### Required work
Starting at the line that contains "Viewport: 1358px width, 636px" and ending at the final line of the entries below, write out each line exactly as it appears, but omit the pictures.

Entries provided Start Marker

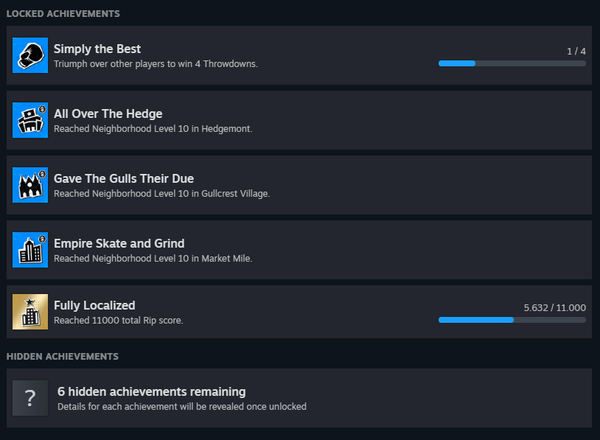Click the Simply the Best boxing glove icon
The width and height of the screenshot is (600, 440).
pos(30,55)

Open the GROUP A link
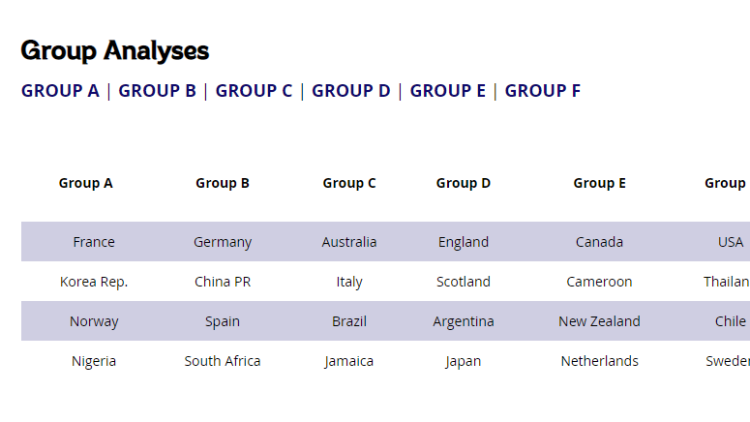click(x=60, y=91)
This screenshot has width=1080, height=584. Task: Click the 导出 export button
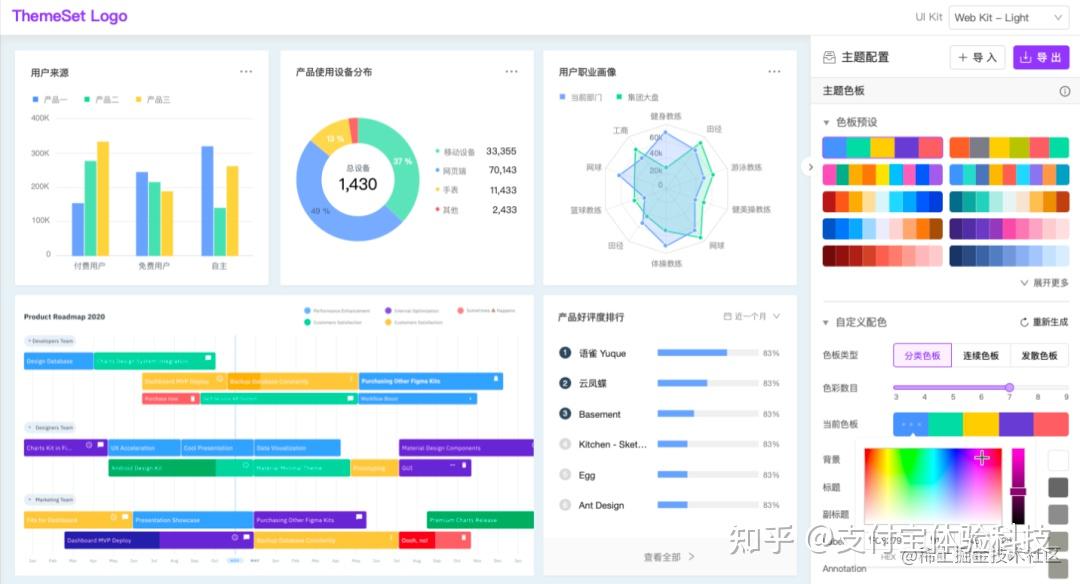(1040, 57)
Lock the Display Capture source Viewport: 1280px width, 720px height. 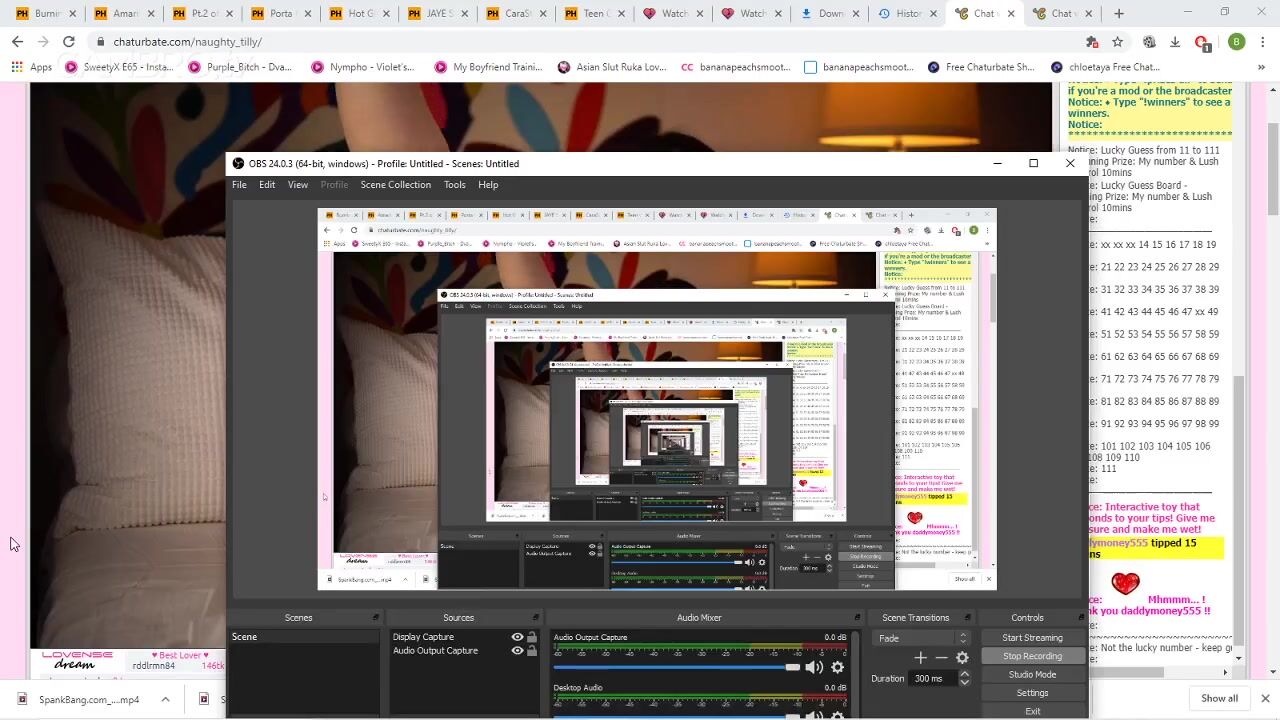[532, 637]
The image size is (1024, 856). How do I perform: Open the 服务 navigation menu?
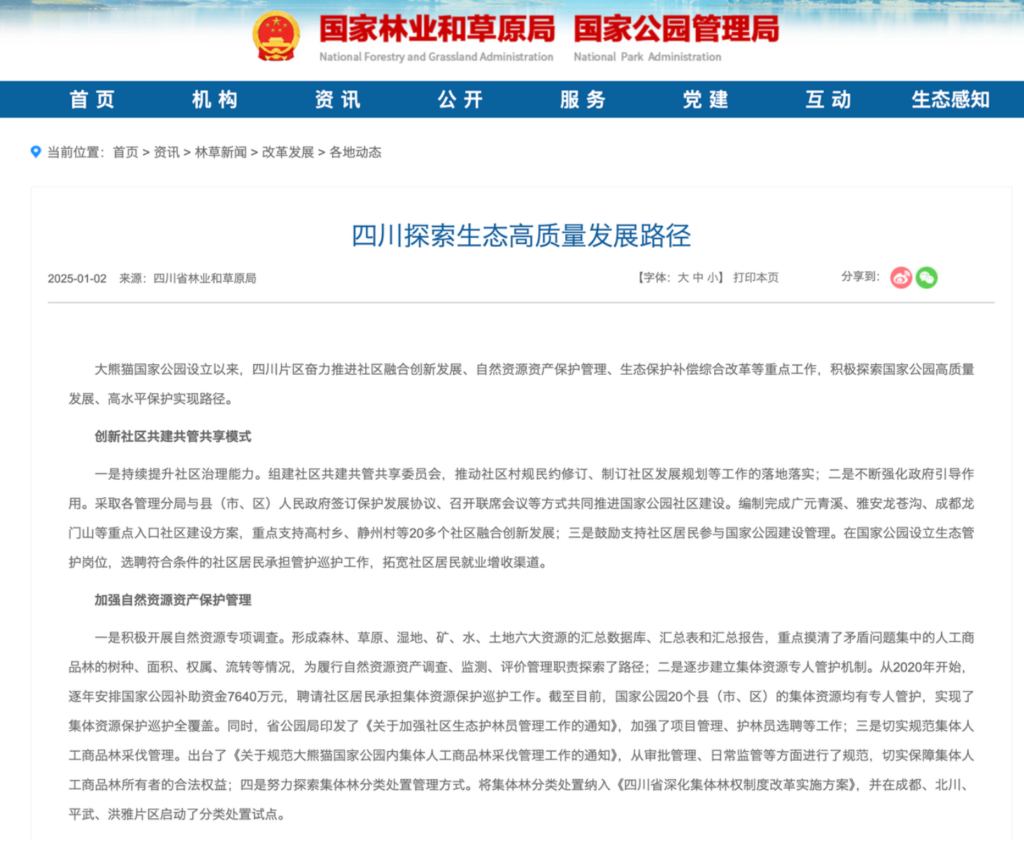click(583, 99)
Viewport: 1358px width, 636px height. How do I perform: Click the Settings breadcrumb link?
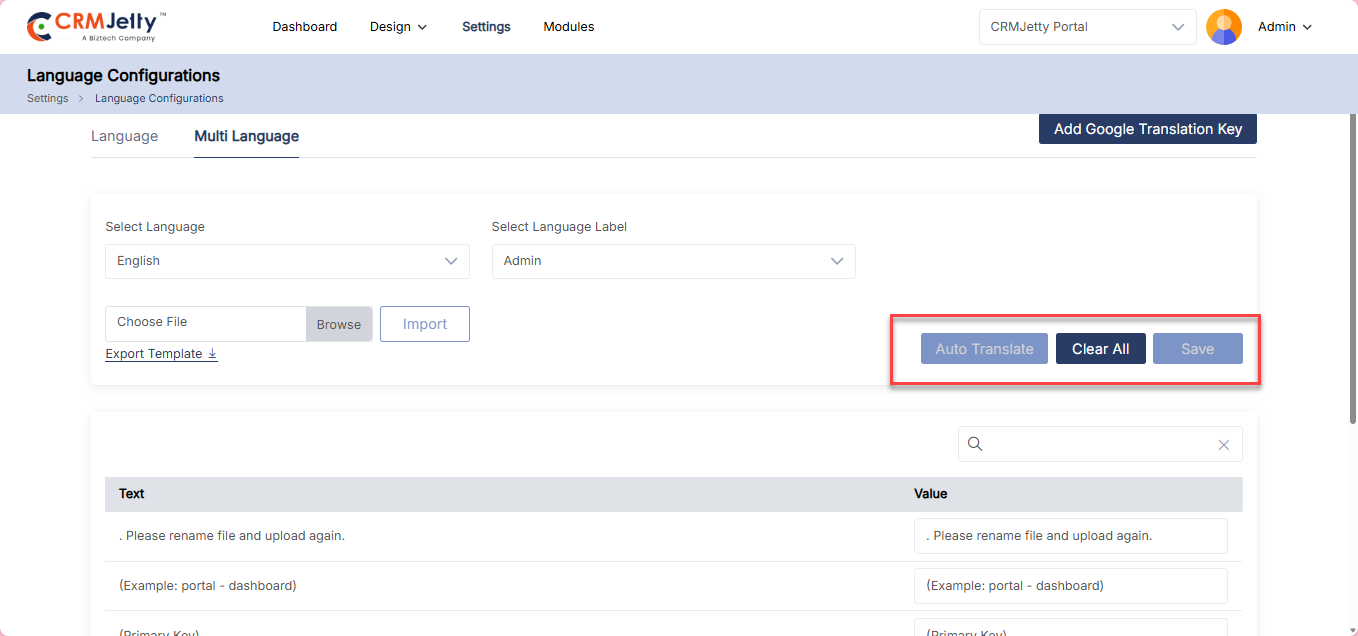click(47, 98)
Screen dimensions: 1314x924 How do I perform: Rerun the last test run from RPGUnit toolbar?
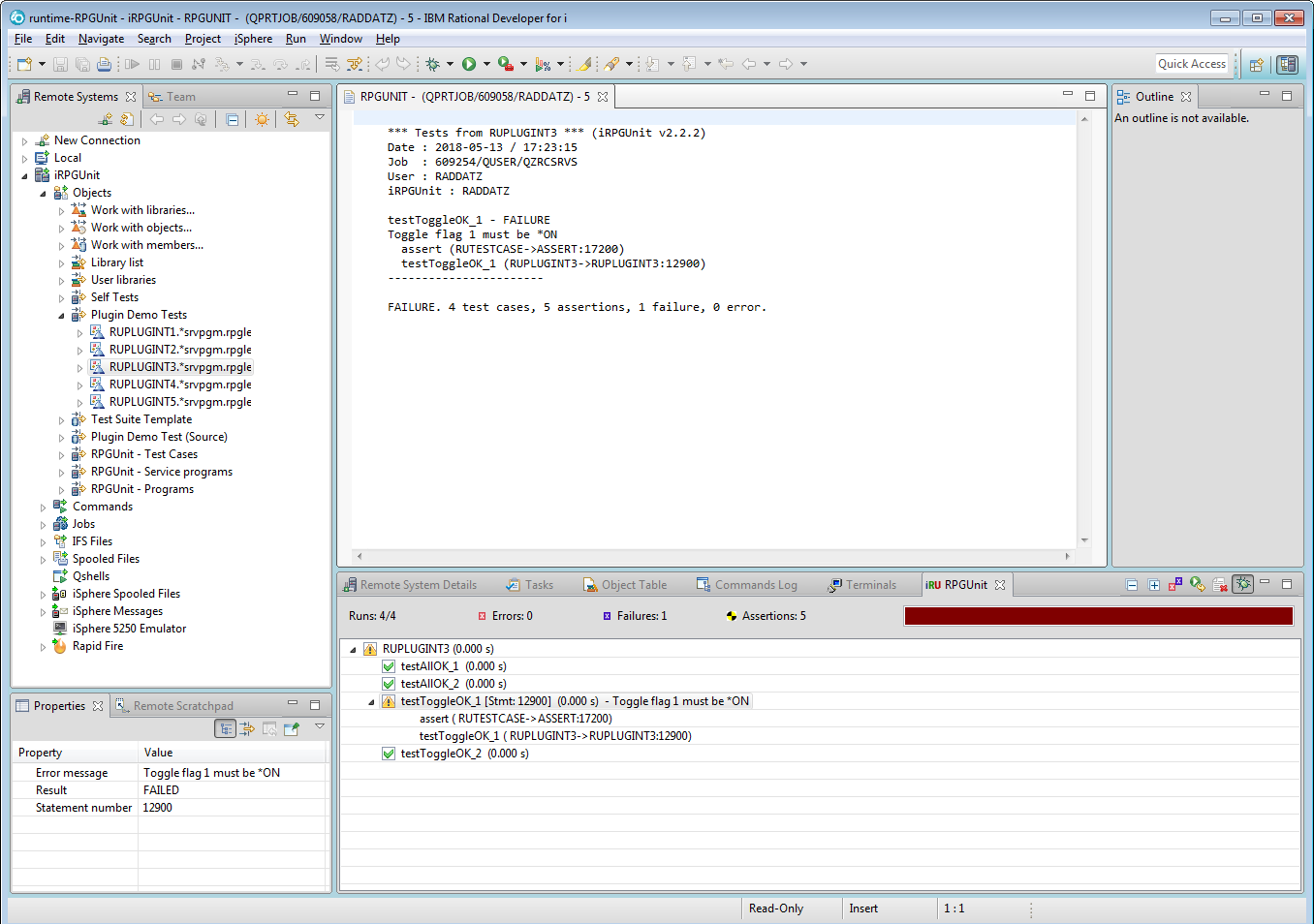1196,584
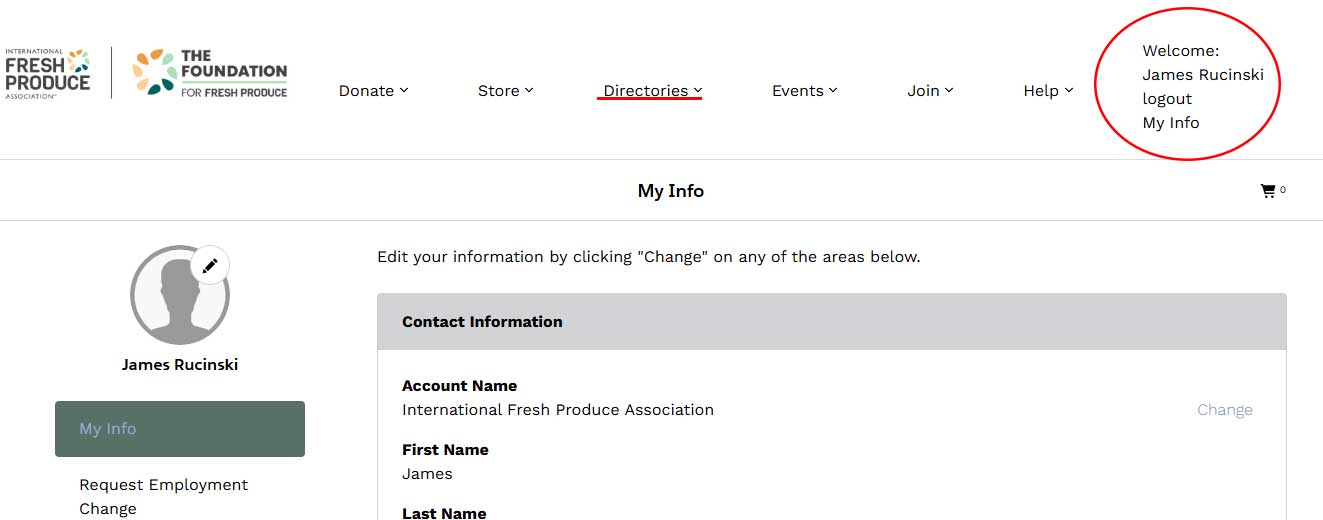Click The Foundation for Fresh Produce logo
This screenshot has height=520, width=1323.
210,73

Entries provided End Marker

### Solution to this exercise
Viewport: 1358px width, 636px height. How do I perform: Click the Settings breadcrumb link?
click(47, 98)
Screen dimensions: 1314x924 How do I perform: Rerun the last test run from RPGUnit toolbar?
1196,584
Click The Foundation for Fresh Produce logo
This screenshot has height=520, width=1323.
210,73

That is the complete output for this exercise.